The following day, a Kremlin spokesperson cautioned other parties against attempting to apply the agreement without Moscow.
The effective end of the deal is expected to cause spikes in grain prices and disruptions in food-supply chains in international markets, aggravating the already severe economic, trade and food supply crises for the world’s poorest countries.
Ukraine is one of the largest grain-exporters in the world. After the grain deal was signed a year ago on 22 July 2022, some 33 million tons of grain and other food supplies made their way to international markets on about 1,600 ships across the Black Sea and through the Dardanelles.
Of this, the UN World Food Programme (WFP) sent 725,000 tons to the world’s neediest countries of Afghanistan, Ethiopia, Kenya, Somalia, Sudan, and Yemen. Thanks to the agreement, Ukraine also remained the WFP’s largest wheat supplier in 2022, as it was the source of more than half of its global wheat purchases.
The agreement also contributed to stabilising food commodity prices, which had reached unprecedented levels after the outbreak of the Russian-Ukrainian war early last year.
Moscow had made its renewal of the agreement conditional on a set of demands related to the Memorandum of Understanding (MoU) on facilitating the exports of Russian food products and fertilisers signed in tandem with the Black Sea Grain Initiative.
These included relinking the Russian Agricultural Bank to the SWIFT system, the resumption of exports of agricultural machinery and spare parts to Russia, lifting the restrictions on insurance for Russian cargo ships and their cargo, access to ports and port facilities, the lifting of bans on the financial transactions of Russian fertiliser companies, and the removal of obstacles to the reshipment of Russian fertilisers.
Russia claims that none of these demands has been met over the course of the previous year.
Some analysts maintain that Moscow’s decision to withdraw from the initiative was actually motivated by its belief that it had gained little from it while Kyiv had gained a lot. For example, the release of Ukrainian foodstuffs to international markets gave Ukraine the advantage that traders preferred Ukrainian to Russian wheat because the latter was more expensive due to the rising rate of the ruble and high Russian customs tariffs.
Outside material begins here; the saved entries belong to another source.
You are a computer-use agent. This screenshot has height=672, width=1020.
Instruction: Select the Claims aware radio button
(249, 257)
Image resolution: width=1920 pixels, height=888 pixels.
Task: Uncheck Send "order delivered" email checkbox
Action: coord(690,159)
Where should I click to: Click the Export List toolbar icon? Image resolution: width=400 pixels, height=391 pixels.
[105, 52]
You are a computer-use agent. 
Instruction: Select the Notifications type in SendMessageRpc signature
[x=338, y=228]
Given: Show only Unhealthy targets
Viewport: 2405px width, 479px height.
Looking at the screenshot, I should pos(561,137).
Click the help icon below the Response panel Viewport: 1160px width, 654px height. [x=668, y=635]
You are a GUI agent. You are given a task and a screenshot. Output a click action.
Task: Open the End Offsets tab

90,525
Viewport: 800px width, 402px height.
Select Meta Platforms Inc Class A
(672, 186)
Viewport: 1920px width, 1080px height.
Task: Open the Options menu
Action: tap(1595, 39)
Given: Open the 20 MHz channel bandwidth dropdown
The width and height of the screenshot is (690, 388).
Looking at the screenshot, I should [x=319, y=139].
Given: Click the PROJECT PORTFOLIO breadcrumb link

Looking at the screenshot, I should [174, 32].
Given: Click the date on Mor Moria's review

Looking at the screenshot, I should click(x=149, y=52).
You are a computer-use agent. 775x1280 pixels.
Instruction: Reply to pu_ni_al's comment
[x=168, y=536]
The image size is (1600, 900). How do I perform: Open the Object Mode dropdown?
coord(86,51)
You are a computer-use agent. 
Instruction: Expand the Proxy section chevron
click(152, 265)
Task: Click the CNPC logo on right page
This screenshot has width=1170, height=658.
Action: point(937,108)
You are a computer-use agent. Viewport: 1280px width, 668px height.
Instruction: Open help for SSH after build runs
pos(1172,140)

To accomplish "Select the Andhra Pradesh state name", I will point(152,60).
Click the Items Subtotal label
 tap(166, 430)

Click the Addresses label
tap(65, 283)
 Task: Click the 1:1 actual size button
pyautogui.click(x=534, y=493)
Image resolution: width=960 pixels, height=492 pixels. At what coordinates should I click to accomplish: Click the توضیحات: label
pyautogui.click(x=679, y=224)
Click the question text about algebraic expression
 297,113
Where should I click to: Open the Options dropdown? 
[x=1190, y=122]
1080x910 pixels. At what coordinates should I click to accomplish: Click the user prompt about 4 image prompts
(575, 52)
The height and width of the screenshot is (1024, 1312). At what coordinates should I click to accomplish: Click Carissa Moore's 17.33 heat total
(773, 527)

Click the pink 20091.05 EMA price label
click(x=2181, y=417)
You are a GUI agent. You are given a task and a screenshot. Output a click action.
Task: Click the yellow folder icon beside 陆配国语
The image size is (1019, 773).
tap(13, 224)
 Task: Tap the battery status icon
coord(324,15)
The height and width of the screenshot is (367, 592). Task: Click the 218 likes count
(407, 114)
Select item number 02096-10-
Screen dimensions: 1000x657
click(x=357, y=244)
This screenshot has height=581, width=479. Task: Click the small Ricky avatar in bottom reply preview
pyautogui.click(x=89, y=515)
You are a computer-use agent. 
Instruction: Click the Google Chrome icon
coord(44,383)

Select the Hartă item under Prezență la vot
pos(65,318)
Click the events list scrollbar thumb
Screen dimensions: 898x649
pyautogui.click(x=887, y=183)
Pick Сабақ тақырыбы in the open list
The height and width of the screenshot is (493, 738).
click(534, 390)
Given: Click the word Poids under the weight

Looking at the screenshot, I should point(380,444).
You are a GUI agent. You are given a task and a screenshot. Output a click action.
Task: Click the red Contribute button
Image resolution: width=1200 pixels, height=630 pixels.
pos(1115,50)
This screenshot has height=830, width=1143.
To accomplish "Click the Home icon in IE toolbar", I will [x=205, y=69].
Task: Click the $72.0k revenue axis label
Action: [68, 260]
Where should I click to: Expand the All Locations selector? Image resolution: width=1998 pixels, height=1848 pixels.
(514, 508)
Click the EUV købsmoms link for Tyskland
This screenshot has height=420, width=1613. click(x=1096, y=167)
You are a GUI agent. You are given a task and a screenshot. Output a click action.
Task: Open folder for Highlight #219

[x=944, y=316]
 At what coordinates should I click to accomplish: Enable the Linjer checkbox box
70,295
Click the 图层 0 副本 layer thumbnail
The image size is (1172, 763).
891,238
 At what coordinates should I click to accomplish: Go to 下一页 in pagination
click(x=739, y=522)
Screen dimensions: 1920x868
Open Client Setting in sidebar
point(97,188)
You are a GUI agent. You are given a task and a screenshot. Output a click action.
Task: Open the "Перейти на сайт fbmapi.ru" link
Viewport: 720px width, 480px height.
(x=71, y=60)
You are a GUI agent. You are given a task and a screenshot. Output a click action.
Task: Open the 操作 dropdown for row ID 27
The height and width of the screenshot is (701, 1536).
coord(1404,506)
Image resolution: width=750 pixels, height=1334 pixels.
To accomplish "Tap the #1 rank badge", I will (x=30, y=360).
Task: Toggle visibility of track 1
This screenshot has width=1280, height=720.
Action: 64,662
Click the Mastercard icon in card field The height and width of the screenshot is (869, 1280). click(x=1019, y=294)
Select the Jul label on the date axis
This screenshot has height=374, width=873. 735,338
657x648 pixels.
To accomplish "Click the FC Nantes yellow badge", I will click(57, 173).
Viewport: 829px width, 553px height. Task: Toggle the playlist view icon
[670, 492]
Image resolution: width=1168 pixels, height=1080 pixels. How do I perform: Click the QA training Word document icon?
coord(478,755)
The competitiveness of Russian agricultural products has declined as a result, and Russian wheat exports have shrunk since the agreement was signed last year.
Although the EU has explored alternative trade routes for Ukrainian grain overland by road or rail, they could not compensate for the vital Black Sea maritime routes due to the much larger quantities that can be shipped this way and the lower logistical costs.
The end of the grain deal will therefore have major repercussions. On 20 July, international wheat prices hit a record high. This was most likely a market reaction to the warning that the Russian Ministry of Defence issued the previous day that Russia would consider all ships en route to Ukrainian ports as potential carriers of military cargo.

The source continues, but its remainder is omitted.